Before entering the theater, I would like to disclose my personal outlook as a film critic: I will judge each film as a whole. If the acting or cinematography are not perfect, I will fill up the shortcomings with imagination. I will not consider animated films because animation cannot express the complexity of human beings and the contacts among them. In competitions I think we should have an independent category for animated films. As the old saying goes, you cannot compare apples with oranges.

Venice, Cannes, and Berlin Film Festivals are usually willing to award animated films. In 2002, Hayao Miyazaki’s Spirited Away won the Golden Bear, which I deemed as an omen that robots are beginning to replace human actors. In 2007, Japan presented the virtual idol, Miku Hatsune. Hatsune soon became the hottest star and sold 50K copies which is 250 times more than the average sail of music software. Robots are conquering the entertainment world.

Among the 11 films in the international competition at the 40th Istanbul International Film Festival, I was most impressed by Ulbolsyn (2020) directed by Adilkhan Yerzhanov from Kazakhstan.

Ulbolsyn, which means “hope the next to be born will be male” is the name of the female lead.

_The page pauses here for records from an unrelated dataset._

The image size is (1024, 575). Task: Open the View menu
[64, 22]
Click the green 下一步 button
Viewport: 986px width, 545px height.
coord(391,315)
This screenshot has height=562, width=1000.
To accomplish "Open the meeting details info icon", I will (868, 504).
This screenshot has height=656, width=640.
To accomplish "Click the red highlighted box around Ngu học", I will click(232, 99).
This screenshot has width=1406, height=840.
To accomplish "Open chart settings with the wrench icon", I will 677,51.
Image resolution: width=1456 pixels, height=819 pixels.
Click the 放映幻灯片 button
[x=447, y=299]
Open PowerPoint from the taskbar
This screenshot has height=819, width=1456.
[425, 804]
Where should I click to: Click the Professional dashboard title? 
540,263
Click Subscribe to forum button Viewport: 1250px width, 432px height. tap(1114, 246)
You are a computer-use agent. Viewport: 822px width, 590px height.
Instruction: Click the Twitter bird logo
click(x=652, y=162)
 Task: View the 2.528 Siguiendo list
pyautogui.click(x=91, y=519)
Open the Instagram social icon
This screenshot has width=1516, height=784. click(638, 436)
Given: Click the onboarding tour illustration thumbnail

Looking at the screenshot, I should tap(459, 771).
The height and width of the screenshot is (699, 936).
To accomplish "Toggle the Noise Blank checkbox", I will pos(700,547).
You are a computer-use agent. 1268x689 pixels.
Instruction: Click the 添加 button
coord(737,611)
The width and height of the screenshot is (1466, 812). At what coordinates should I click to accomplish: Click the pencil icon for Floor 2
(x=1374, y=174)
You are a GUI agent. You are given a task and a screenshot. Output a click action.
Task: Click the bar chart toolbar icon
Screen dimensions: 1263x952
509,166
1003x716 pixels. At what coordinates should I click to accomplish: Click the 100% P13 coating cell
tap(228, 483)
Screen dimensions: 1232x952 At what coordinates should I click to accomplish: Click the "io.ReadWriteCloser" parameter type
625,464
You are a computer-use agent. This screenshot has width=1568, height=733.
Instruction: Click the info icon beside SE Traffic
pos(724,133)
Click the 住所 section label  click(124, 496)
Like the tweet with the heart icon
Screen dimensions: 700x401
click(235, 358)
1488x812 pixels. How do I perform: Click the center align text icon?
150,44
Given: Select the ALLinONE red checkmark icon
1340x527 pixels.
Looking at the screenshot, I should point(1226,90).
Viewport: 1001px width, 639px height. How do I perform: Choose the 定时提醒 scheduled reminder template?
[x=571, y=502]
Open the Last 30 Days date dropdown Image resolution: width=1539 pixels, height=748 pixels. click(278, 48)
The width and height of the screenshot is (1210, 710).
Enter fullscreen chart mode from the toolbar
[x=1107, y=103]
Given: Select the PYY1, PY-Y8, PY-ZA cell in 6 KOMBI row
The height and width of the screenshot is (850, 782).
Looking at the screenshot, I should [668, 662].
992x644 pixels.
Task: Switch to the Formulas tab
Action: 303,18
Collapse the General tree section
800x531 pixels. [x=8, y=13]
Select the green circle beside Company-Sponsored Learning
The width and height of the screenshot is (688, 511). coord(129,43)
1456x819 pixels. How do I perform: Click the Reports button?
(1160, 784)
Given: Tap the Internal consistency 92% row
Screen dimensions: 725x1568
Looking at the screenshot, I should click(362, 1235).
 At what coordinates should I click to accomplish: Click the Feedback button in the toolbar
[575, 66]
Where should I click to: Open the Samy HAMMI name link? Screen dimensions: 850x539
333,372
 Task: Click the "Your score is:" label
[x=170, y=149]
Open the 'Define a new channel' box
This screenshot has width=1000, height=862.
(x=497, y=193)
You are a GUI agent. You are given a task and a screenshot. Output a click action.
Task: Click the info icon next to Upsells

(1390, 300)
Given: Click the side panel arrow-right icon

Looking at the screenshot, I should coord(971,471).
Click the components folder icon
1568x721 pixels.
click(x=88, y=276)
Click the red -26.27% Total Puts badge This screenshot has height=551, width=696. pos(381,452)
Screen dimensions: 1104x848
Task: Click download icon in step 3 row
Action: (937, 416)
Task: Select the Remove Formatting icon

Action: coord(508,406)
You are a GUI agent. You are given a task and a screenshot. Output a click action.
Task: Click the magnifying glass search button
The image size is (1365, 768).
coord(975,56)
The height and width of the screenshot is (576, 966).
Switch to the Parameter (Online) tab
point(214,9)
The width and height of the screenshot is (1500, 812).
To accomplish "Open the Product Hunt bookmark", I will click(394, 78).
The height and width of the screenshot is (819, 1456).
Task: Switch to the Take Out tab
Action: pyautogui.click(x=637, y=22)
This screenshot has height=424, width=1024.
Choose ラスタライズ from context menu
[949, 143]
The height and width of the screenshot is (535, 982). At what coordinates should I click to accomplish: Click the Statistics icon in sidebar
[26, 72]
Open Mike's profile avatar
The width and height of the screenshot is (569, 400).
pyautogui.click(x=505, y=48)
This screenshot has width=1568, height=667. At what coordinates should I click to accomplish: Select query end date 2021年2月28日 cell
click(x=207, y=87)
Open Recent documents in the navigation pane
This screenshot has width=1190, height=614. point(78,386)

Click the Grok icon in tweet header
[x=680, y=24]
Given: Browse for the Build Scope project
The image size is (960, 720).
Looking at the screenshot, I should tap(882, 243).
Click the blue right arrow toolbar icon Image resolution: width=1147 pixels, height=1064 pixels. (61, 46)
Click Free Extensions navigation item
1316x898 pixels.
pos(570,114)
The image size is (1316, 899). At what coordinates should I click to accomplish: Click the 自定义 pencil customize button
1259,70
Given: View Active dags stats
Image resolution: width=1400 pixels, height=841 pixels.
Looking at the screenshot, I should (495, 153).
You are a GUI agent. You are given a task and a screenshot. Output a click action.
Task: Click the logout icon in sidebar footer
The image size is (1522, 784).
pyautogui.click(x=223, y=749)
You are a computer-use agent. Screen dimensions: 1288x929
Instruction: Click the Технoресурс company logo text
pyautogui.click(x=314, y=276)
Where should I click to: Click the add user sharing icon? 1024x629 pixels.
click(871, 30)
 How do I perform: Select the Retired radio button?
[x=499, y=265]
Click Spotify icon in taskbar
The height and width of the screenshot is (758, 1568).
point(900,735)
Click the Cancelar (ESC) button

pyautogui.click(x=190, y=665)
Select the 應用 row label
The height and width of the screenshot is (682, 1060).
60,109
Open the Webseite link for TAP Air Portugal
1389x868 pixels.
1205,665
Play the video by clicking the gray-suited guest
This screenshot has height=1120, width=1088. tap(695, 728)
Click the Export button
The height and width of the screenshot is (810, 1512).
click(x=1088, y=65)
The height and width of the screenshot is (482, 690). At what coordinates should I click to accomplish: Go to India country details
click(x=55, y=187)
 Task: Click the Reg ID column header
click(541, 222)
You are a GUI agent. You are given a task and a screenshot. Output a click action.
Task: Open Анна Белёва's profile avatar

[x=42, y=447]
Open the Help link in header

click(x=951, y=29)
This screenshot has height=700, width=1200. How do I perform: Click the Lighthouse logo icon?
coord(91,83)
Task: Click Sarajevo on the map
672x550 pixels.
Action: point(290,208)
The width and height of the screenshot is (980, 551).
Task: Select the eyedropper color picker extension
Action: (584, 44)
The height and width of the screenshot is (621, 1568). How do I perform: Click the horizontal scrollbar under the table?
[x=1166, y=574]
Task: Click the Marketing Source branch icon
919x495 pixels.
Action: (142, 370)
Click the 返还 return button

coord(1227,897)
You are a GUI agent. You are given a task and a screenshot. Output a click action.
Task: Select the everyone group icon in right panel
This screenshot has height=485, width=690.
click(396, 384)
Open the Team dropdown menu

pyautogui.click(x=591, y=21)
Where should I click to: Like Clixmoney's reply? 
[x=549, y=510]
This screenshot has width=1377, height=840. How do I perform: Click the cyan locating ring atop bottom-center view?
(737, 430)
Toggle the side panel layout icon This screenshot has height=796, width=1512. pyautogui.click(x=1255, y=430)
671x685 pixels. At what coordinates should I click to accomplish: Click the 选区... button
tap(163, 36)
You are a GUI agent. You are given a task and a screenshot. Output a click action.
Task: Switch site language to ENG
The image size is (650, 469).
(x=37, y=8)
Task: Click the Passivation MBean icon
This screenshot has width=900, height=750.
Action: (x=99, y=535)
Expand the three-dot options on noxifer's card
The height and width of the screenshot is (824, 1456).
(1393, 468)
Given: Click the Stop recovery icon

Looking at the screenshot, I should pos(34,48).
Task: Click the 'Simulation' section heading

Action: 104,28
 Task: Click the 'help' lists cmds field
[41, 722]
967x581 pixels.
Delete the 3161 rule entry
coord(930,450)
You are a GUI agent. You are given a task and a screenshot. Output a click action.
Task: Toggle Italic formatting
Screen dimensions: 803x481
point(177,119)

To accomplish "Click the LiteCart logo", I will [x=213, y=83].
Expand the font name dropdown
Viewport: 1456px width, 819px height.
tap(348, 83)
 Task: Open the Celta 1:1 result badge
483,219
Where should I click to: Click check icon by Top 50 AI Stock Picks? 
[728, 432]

After making some money as a prostitute in foreign countries, Ulbolsyn comes back to her hometown in Kazakhstan, hoping to sponsor her sister’s studies abroad. She hopes her sister will see the world and leave poverty behind. But her sister was sold to the exorcist healer, Urgen, a very powerful and rich man in the town, to serve as his concubine. Ulbolsyn does everything she can to rescue her sister. She turns to the corrupt police and seeks help from the captain of the Special Force and an internet celebrity who are both suspected to have had sexual relationships with her. Ulbolsyn’s first love, a security company head, also promises to help. But all these people surrender to the powerful Urgen. So, finally, Ulbolsyn shoots him.

Ulbolsyn’s sister cries out: “You sleep with many men in foreign countries. I sleep with only one man in this country. This is my own business. I love Urgen! I am carrying his baby!”

Ulbolsyn replies coldly: “The baby can be aborted. This is a small problem. You have to study abroad to meet the world, and more importantly, start an independent new life.“

While striving to improve her sister’s life, Ulbolsyn completely ignores her sister’s own free will, and forces her to embark on the path that she has set for her.

Yerzhanov has been making movies for 15 years. He is so prolific that he creates one film per year on average, and has participated in major film festivals. Ulbolsyn shows that the director has the ability to describe his hometown and his people. Every character in Ulbolsyn is opressing each other with money or power, including the lead character.

Although Ulbolsyn is a woman she fully demonstrates oriental masculine characteristics (the name Ulbolsyn is very masculine in Kazakh). She will do everything to improve her family’s life (prostitution, homicides, etc), while erasing her sister’s individualism. Ulbolsyn presents the basic prototype of a Kazakh backward society, and exposes the omnipresent oriental authoritarianism of the society.